4. Flexibility and programmability: the Cisco chip that powers the system also makes it “future-proof.” That means that the network can adapt to new communication standards and protocols without requiring heavy hardware upgrades.
5. Security: with so much important data, keeping it safe is crucial. Security features must be built right into the hardware, protecting data as it moves. This also means encryption for post-quantum resiliency (encrypting data at full network speed with advanced methods against future, more powerful quantum computers), offering end-to-end protection from the ground up.

Building the digital foundation for European innovation

The future of European innovation and its ability to harness AI for economic growth and societal benefit will be determined by whether it can build and sustain its critical and fundamental digital infrastructure.

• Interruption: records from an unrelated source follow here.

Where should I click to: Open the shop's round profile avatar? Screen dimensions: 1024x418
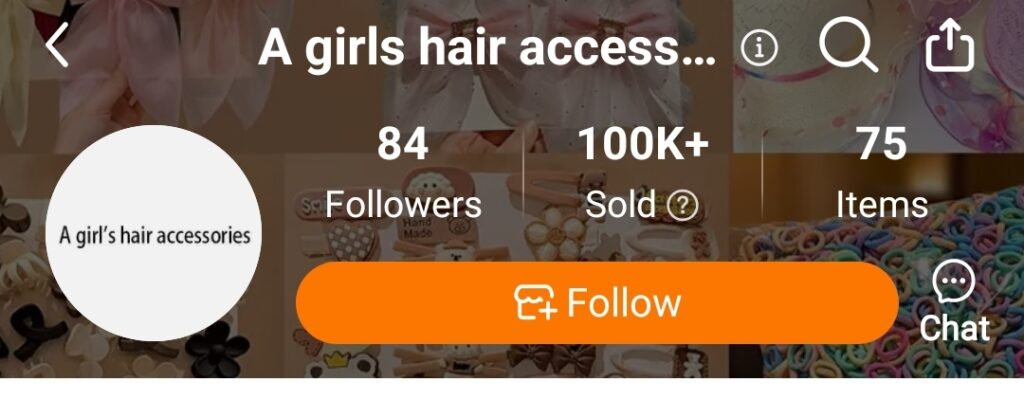(154, 233)
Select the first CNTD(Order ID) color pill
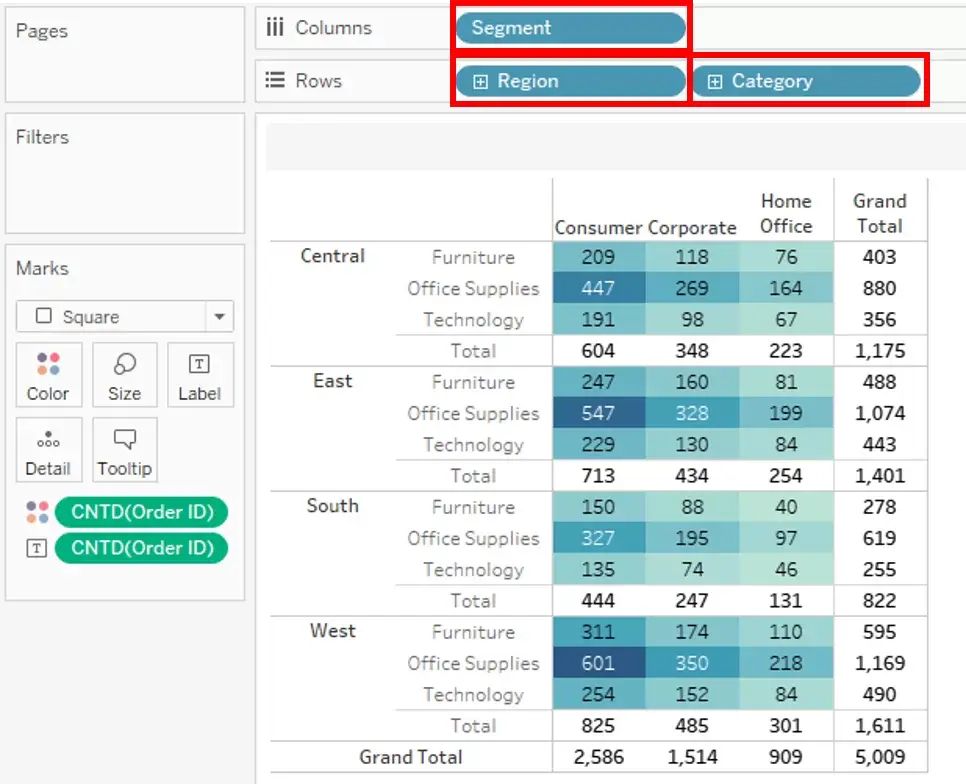This screenshot has height=784, width=966. tap(141, 512)
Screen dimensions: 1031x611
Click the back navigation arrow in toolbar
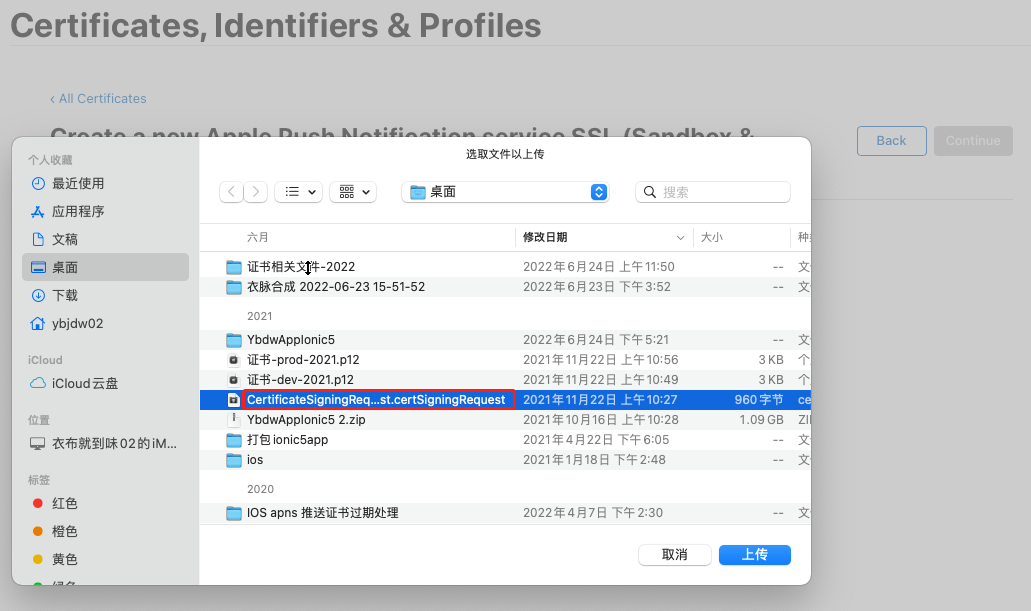click(232, 192)
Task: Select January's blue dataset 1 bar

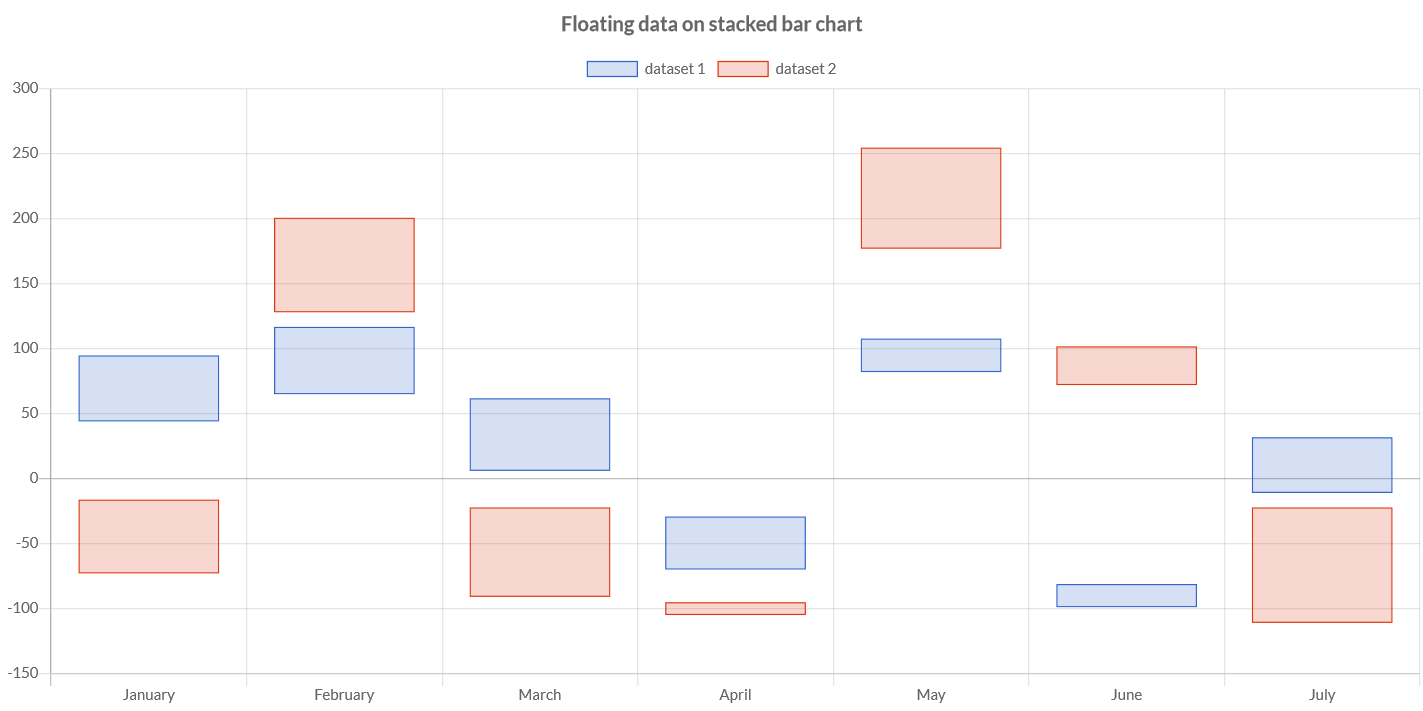Action: (149, 388)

A resilient AI infrastructure will need to be built on these five pillars: computing power, fast and reliable connections, robust security, flexibility, and highly efficient use of energy. Each pillar matters. Without powerful chips, AI can’t learn or make decisions. Without high-speed connections, systems can’t work together. Without strong security, data and services are at risk. Without flexibility, adaptation will be too costly or slow. And without power-efficient solutions, AI could hit a wall.

Cisco is proud to provide solutions to build an infrastructure that is ready for the future. We look forward to collaborating with the EU, its Member States, and companies operating in Europe to fully unlock the power of AI.